DDoS Detection with Decision Trees

Overview

This project implements a Decision Tree-based model using a RandomForestClassifier to detect Distributed Denial of Service (DDoS) attacks in network traffic data. The model distinguishes between DDoS and Benign network activities using a subset of features from a large dataset.
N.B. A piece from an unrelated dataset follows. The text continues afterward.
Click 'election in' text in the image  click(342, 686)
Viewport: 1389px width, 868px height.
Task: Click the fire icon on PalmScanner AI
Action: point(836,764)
The notebook (Intrusion_Detection_Binary.ipynb) processes a combined dataset from public sources (CIC DoS, CIC-IDS 2017, and CSE-CIC-IDS 2018) to classify network traffic as either DDoS or Benign.

Dataset

Source: DDoS Balanced & Unbalanced Datasets on Kaggle.
Description: The dataset contains 84 features and over 12 million records, combining data from CIC DoS, CIC-IDS 2017, and CSE-CIC-IDS 2018. It focuses on binary classification (DDoS vs. Benign) rather than specific attack types.
Selected Features:
- Fwd Pkt Len Max
- TotLen Fwd Pkts
- ACK Flag Cnt
- SYN Flag Cnt
- Flow Duration
- Tot Fwd Pkts
- Bwd Pkt Len Max
- Tot Bwd Pkts
- RST Flag Cnt
- Fwd Pkts/s
- Init Fwd Win Byts
- Label (DDoS or Benign)

Prerequisites

To run the notebook, you need the following Python libraries:

pandas
scikit-learn (for RandomForestClassifier)
matplotlib (for visualization)

You can install them using:

pip install pandas scikit-learn matplotlib

Usage

Download the Dataset:
- Obtain the dataset from Kaggle.
Run the Notebook:
- Open Intrusion_Detection_Binary.ipynb in Jupyter Notebook or any compatible environment.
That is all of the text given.